Ontwikkeling en karakterisering
Overdieps inaugurale rede De stilistische methode in de Nederlandsche taal- en letterkunde
(1929) bevat een uiteenzetting van zijn wetenschappelijke opvattingen en een programma.
Overdiep zette zich af tegen de historische methode in de taalkunde, die alleen maar oog zou
hebben voor geïsoleerde klanken en woorden van de taal als eigenstandig organisme.
Steunend op nieuwe inzichten die mede voortkwamen uit de taalpsychologie, de
taalsociologie en de fonologie, wilde hij komen tot een analyse en beschrijving van het
Nederlands zoals dat reëel gebruikt werd en wordt, met aandacht voor klanken, woorden,
zinnen én grotere tekstgehelen. Dan zou men pas echt inzicht verwerven in het functioneren
van taal en in taalveranderingen. Van het Nederlands in zijn verschillende historische fasen,
tot en met het heden, en in zijn verschillende gebruikerskringen, van dialect tot ‘algemeen
beschaafd’, zouden beschrijvingen moeten worden gemaakt. Hieruit zouden standaarden
moeten worden afgeleid. Afwijkingen hiervan zouden stilistisch, dat wil zeggen aan de hand
van gebruikssituaties, moeten worden geïnterpreteerd. Niet de taal als abstract systeem, maar
als gebruikt instrument was het belangrijkste voorwerp van studie. Met deze benadering
zouden ook taalkunde en letterkunde - die tot verdriet van Overdiep steeds meer
afzonderlijke vakgebieden waren geworden - als één vakgebied behouden kunnen en moeten
blijven. De aantredende hoogleraar wekte veel enthousiasme bij zijn leerlingen.

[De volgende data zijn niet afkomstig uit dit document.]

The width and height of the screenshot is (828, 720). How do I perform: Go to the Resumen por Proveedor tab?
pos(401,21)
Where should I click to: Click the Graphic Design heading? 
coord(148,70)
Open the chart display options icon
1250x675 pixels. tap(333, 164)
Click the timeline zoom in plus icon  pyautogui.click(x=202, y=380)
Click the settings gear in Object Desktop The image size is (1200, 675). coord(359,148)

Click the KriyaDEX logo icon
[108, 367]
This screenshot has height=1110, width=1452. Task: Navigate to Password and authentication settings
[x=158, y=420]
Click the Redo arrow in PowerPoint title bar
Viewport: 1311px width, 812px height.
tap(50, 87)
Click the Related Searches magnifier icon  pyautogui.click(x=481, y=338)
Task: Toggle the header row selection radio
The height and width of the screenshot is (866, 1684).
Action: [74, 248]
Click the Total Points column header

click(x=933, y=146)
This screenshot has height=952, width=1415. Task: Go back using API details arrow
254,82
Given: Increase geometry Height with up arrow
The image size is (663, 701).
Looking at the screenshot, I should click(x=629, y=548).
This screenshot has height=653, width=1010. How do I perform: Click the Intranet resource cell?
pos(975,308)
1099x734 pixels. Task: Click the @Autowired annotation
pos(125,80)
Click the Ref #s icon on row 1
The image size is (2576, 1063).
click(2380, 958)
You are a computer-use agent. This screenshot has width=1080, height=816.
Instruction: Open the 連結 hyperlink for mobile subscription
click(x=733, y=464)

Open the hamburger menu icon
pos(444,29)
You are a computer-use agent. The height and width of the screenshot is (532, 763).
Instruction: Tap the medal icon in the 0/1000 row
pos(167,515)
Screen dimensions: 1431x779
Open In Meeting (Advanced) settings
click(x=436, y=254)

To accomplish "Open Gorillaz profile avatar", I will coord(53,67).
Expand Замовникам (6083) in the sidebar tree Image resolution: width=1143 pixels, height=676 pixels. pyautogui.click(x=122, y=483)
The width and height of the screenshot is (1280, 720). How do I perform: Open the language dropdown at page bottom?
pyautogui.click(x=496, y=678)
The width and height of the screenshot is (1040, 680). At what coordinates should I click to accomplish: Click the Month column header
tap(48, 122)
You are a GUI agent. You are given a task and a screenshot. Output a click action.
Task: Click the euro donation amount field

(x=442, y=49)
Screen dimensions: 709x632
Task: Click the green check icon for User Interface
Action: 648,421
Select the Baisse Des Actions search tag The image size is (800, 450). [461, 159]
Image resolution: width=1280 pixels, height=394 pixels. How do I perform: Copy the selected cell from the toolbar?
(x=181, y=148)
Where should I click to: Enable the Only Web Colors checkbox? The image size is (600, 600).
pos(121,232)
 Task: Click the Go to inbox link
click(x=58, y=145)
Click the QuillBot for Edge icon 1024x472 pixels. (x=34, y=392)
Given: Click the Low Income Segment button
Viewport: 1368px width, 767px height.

De taak die Overdiep zichzelf en de neerlandistiek in het algemeen stelde, was natuurlijk
immens. In het tijdschrift Onze Taaltuin (1932-1942), dat hij met de Nijmeegse hoogleraar J.
van Ginneken had opgericht, publiceerde hij verdere pleidooien voor en staaltjes van
toepassing van zijn methode. Van Ginneken was in zoverre een geestverwant dat hij zich
intens met taalpsychologie en -sociologie had beziggehouden, maar hun samenwerking hield
maar vijf jaar stand. De uitgave van Overdieps Zeventiende-eeuwsche Syntaxis (1931-1935)
werd door de uitgever vóór voltooiing gestaakt. Zijn belangrijkste werk op grammaticaal
gebied was zijn Stilistische Grammatica voor het Moderne Nederlandsch (1937). Postuum
zou nog, als deel 1 van een stilistische grammatica van het Middelnederlands, de Vormleer
van het Middelnederlandsch der XIIIe eeuw (1946) verschijnen.
Ook als dialectoloog verlegde Overdiep het accent van geïsoleerde klanken en woorden
naar het syntactische geheel, waarin als het ware de dialectspreker te horen is. Hij relativeerde
het belang van expansietheorieën als die van Kloeke en benadrukte het belang van autonome
taalontwikkelingen. Zijn bekendste dialectstudie is De volkstaal van Katwijk aan Zee (1940).
Meer dan voorheen ging Overdiep zich in Groningen ook bezighouden met literatuur. Hij
verzorgde nieuwe uitgaven van onder meer De Historie van den vier Heemskinderen (1931)
en Het Schilderboek van Carel van Mander (met A.F. Mirande; 1936). In enkele detailstudies,
zoals ‘Over Potgieters litteraire vormen’ uit 1935 en ‘Over Vondels dichtkunst’ uit 1937,
kwam zijn stilistische methode, met vervlechting van taal- en literaire aspecten, beter tot haar
recht dan in literair-historisch overzichtswerk. Overdiep werd door hoofdredacteur Fr. Baur in
de redactie van de Geschiedenis van de Letterkunde der Nederlanden gehaald. Voor deel I
(1939) schreef hij een inleiding over ‘Middelnederlandsche Taal en Stijl’. Verder redigeerde
hij de delen III (1944) en IV (1948), gewijd aan respectievelijk de renaissance- en de
barokperiode, en leverde hij hiervoor zelf ook aanzienlijke bijdragen.